**Objective:** Copy the entries starting at the line containing "occur (503, 571)" and ending at the line containing "closely (221, 1129)", keeping each word, and offset both coordinate values in every answer by adding 23.

Element lookup entries
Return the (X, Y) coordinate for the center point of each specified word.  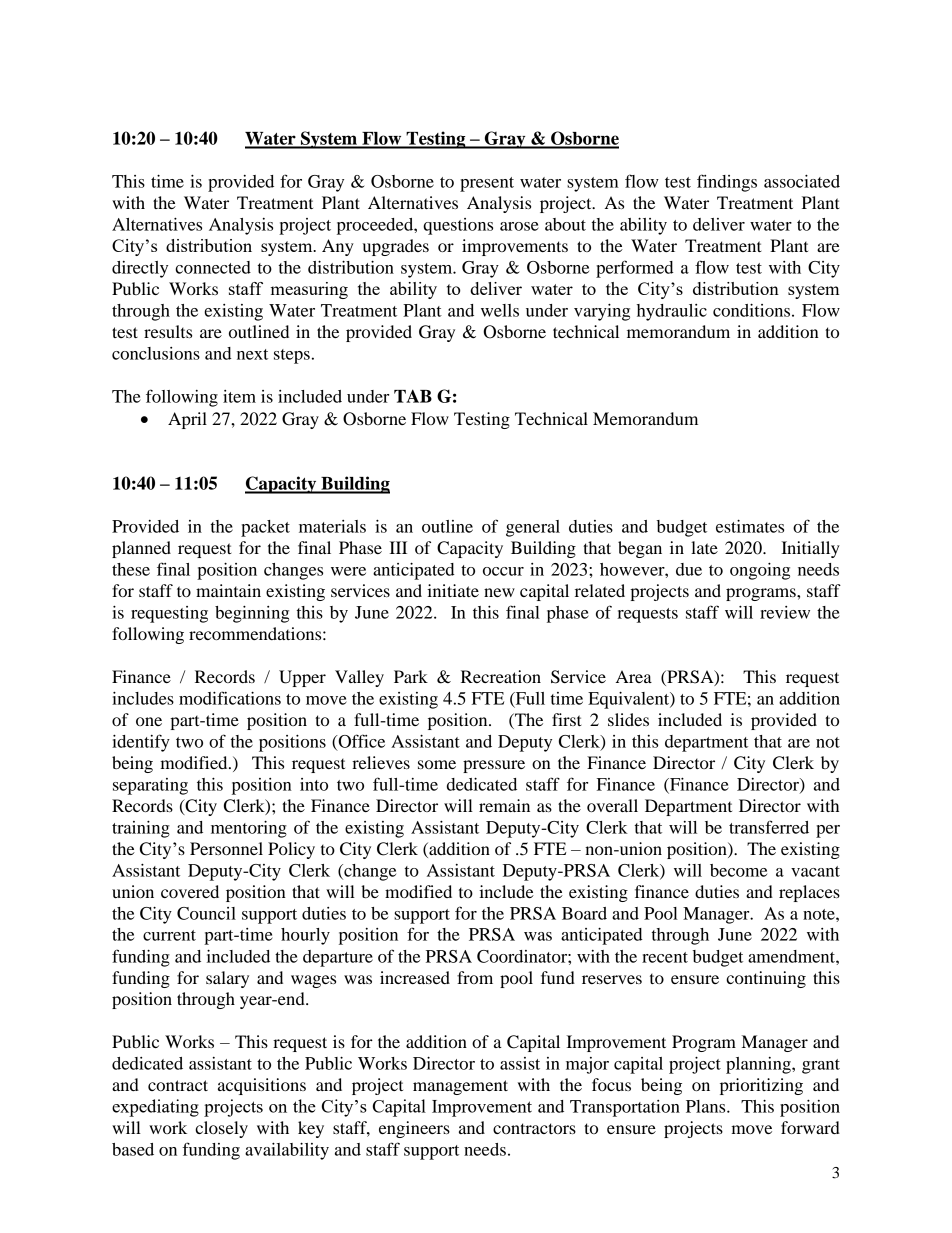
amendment (792, 956)
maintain (228, 590)
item (239, 396)
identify (141, 743)
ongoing (760, 571)
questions (458, 226)
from (475, 977)
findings (727, 183)
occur (503, 571)
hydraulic (672, 312)
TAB (413, 396)
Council (206, 913)
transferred (769, 827)
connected (213, 267)
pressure (494, 766)
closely (221, 1129)
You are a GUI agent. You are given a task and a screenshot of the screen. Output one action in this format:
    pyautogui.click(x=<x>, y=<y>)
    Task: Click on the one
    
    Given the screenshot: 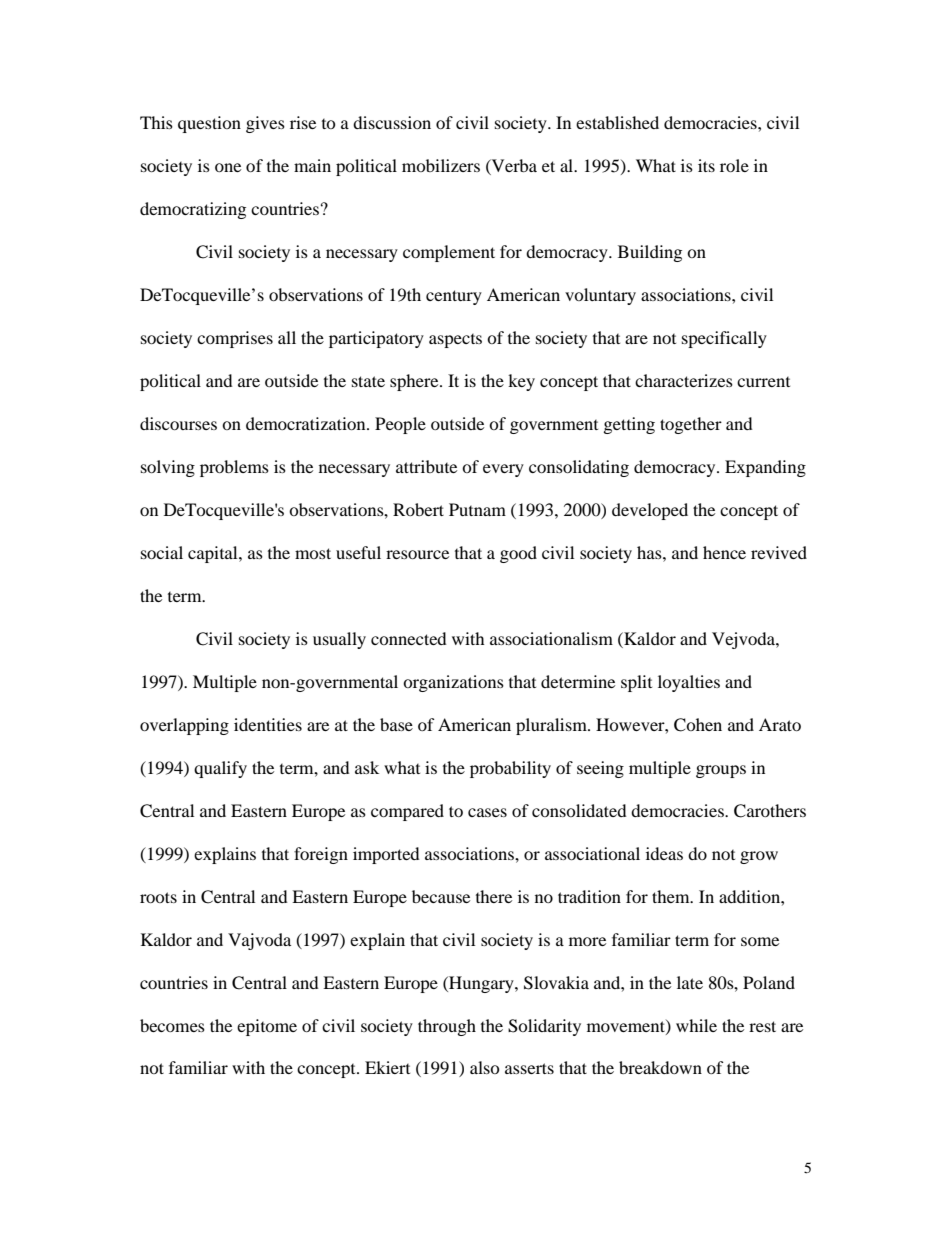 What is the action you would take?
    pyautogui.click(x=228, y=167)
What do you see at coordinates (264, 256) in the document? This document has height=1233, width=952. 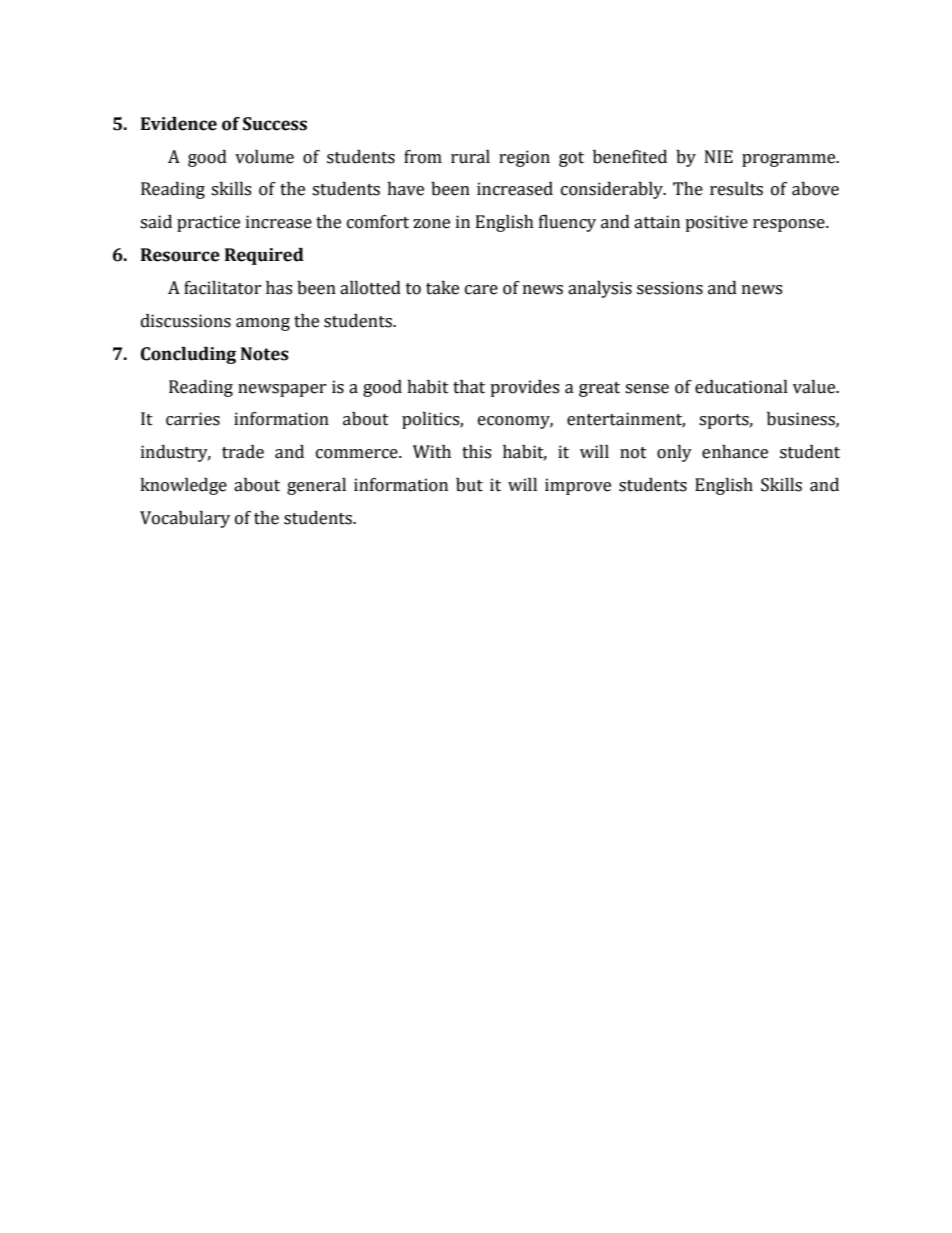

**Written answer:**
occur (526, 594)
hydraulic (695, 335)
TAB (436, 419)
Council (229, 936)
transferred (792, 850)
connected (236, 290)
pressure (517, 789)
closely (244, 1152)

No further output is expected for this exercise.